Il gip: via libero ad uso impianti

Intanto, il gip del Tribunale di Taranto Patrizia Todisco – va ricordato – ha concesso all’Ilva la facoltà d’uso degli impianti dell’area a caldo sequestrati per inquinamento il 26 luglio 2012, pur confermando il sequestro. Il provvedimento è stato notificato dai carabinieri del Noe di Lecce all’azienda e ai quattro custodi giudiziari. Con il provvedimento il gip ha sciolto la riserva del gennaio scorso, quando aveva sollevato questioni di legittimità costituzionale su numerose norme della legge 231 cosiddetta ‘Salva Ilva’, che la Consulta ha ritenuto in parte inammissibili e in parte non fondate.

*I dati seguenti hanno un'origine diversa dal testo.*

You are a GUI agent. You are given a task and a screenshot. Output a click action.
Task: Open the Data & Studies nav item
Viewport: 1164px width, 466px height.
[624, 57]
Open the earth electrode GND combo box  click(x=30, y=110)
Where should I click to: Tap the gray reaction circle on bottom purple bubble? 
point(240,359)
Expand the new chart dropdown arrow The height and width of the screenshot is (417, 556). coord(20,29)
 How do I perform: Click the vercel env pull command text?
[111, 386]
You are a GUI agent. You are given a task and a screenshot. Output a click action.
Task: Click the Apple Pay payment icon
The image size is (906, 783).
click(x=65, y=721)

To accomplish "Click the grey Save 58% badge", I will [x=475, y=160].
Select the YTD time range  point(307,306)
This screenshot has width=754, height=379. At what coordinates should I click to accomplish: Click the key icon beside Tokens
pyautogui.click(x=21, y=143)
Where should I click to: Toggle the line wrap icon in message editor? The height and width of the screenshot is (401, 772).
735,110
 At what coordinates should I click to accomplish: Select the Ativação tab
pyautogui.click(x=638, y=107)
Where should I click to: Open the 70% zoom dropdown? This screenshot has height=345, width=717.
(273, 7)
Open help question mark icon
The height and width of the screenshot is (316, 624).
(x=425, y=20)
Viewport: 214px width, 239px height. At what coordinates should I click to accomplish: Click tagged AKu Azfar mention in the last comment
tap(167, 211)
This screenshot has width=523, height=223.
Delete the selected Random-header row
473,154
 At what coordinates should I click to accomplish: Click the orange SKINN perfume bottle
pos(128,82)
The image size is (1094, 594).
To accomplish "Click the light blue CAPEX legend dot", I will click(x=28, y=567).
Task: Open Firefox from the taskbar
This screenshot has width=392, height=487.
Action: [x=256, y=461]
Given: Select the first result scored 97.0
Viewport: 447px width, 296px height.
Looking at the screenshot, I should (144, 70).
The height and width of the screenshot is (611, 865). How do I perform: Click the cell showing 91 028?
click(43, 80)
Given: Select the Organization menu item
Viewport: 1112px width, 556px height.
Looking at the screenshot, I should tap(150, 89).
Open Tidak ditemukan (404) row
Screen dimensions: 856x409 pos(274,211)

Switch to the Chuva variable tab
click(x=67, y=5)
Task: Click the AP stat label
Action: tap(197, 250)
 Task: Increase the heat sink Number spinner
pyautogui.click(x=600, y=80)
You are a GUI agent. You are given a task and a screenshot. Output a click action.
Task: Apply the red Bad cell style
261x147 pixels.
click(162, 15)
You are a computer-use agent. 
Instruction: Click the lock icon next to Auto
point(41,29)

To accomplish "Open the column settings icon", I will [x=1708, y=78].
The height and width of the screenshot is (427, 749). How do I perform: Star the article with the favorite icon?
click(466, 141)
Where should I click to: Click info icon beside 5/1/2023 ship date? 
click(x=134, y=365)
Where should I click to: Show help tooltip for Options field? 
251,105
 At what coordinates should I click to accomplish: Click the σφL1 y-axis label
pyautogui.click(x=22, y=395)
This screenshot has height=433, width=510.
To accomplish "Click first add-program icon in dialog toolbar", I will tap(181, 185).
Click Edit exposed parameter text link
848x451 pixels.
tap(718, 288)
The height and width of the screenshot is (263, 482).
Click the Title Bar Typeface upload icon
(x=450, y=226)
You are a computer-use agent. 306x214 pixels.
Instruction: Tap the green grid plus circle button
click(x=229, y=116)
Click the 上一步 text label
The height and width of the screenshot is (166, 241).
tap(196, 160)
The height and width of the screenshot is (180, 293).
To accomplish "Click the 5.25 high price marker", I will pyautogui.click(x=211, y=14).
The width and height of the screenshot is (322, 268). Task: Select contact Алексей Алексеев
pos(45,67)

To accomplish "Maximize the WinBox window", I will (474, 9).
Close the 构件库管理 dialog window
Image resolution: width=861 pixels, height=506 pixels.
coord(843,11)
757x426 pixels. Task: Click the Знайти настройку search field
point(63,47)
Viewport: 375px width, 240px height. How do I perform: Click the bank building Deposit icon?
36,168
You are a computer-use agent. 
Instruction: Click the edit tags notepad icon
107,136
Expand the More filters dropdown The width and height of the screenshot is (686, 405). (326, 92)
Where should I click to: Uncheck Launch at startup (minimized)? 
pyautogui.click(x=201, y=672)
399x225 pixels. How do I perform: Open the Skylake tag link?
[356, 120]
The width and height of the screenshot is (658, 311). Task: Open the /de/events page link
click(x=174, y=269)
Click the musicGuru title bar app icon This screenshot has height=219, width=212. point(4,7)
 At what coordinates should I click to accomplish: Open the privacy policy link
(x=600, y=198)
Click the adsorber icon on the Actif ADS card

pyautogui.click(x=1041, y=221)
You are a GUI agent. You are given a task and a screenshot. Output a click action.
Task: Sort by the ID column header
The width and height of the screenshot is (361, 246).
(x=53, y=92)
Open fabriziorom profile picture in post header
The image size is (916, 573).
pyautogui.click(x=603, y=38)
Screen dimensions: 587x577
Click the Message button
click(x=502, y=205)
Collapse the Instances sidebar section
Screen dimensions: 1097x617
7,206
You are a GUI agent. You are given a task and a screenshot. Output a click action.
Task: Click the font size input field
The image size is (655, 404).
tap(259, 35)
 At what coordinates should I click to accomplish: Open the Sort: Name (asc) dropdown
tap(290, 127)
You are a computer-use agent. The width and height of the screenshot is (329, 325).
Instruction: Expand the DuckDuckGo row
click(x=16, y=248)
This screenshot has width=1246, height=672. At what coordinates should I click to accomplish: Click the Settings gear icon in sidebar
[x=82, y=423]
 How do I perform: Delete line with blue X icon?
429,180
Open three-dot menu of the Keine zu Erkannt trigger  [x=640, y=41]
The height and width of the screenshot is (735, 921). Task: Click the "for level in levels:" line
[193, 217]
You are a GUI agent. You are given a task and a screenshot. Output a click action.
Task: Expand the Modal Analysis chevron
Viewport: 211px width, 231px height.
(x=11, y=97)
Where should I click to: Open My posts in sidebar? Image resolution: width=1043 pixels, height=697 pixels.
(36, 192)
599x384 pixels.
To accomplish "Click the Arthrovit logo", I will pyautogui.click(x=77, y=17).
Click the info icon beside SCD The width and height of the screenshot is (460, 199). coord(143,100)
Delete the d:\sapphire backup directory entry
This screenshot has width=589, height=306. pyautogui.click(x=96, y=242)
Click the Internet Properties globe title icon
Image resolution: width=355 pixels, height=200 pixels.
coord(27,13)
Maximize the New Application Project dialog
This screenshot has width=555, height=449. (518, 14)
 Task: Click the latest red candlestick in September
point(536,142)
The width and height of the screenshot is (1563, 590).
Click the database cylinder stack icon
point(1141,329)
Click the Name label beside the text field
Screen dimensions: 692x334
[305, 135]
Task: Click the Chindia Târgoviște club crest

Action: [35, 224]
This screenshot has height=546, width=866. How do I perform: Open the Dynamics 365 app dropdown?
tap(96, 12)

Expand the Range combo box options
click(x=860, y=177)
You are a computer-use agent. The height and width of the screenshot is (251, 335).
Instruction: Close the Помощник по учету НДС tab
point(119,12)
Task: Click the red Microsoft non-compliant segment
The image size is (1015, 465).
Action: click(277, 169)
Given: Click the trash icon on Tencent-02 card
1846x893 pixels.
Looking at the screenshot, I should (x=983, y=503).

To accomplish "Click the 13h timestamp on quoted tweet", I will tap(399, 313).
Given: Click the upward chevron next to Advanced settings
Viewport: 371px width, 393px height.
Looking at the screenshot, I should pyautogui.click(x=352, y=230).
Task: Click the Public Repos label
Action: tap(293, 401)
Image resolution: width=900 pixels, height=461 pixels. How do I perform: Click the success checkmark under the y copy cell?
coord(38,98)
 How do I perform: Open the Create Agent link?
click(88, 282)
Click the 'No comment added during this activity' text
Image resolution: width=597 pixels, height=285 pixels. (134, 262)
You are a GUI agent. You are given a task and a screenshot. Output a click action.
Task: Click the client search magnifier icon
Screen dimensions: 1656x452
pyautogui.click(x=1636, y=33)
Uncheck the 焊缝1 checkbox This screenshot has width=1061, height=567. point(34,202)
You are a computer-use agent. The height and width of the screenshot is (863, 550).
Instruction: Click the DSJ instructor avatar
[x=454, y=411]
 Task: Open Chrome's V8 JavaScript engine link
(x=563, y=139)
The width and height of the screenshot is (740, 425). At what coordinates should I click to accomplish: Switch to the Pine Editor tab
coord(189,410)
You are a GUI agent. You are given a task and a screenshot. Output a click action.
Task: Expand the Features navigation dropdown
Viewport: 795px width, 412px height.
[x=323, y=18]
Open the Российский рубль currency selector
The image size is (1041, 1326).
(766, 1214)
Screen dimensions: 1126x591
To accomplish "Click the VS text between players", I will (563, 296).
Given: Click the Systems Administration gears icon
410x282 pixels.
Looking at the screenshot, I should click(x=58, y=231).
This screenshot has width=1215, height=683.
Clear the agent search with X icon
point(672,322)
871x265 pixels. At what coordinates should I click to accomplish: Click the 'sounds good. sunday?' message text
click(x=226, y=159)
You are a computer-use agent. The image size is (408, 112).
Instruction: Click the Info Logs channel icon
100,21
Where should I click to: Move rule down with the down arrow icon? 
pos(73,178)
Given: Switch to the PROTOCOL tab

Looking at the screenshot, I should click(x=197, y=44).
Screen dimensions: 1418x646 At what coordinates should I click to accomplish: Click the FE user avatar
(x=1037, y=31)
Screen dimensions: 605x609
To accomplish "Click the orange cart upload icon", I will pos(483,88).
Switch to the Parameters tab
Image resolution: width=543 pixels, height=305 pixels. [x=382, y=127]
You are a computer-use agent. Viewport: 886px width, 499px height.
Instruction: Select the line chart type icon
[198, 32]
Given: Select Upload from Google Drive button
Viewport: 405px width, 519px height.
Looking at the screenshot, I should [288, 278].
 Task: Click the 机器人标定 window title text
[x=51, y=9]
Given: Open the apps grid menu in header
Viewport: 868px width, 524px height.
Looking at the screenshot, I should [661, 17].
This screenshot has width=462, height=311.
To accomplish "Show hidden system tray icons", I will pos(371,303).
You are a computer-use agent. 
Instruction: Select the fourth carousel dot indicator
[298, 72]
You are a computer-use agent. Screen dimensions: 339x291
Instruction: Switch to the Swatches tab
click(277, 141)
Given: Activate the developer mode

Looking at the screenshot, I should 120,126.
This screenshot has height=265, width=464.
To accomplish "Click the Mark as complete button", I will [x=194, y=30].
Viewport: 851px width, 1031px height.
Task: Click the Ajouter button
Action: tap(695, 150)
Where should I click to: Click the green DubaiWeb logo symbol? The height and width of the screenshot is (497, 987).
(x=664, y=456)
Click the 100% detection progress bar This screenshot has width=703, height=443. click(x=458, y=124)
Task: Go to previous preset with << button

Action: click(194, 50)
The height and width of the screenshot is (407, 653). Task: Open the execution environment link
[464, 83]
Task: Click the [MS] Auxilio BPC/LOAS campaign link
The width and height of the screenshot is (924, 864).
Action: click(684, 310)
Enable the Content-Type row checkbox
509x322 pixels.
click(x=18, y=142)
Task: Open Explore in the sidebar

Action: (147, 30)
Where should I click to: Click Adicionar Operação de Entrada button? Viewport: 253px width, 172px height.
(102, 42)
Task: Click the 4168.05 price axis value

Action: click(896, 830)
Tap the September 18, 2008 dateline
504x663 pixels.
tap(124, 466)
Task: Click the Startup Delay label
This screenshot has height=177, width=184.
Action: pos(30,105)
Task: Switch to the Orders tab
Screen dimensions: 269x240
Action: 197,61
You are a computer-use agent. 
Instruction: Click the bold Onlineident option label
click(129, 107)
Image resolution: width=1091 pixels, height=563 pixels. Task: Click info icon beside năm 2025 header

Il giudice ha inoltre confermato nel loro ruolo i custodi giudiziari degli impianti dell’area a caldo (Barbara Valenzano, Emanuela Laterza, Claudio Lofrumento e Mario Tagarelli), disponendo che i custodi stessi e i carabinieri del Nucleo operativo ecologico di Lecce eseguano una serie di controlli verificando i sistemi di monitoraggio e le emissioni degli impianti. Su queste ultime disposizioni è previsto che gli organi di controllo debbano relazionare a scadenze ravvicinate. La facoltà d’uso degli impianti dell’area a caldo sequestrati, concessa dal gip all’Ilva, “potrà non essere consentita dall’autorità giudiziaria”, come affermato dalla Consulta, nel caso in cui “nel futuro vengano trasgredite le prescrizioni dell’Aia riesaminata”, scrive sempre il gip nell’ordinanza. Per il giudice, ‘eventuali proroghe all’Ilva, da parte dell’autorità competente, per adempiere alla prescrizioni dell’Aia riesaminata “non potrebbero essere concesse senza realizzare un obiettivo sbilanciamento nella tutela dei diritti in gioco, a detrimento del diritto alla salute e all’ambiente salubre”.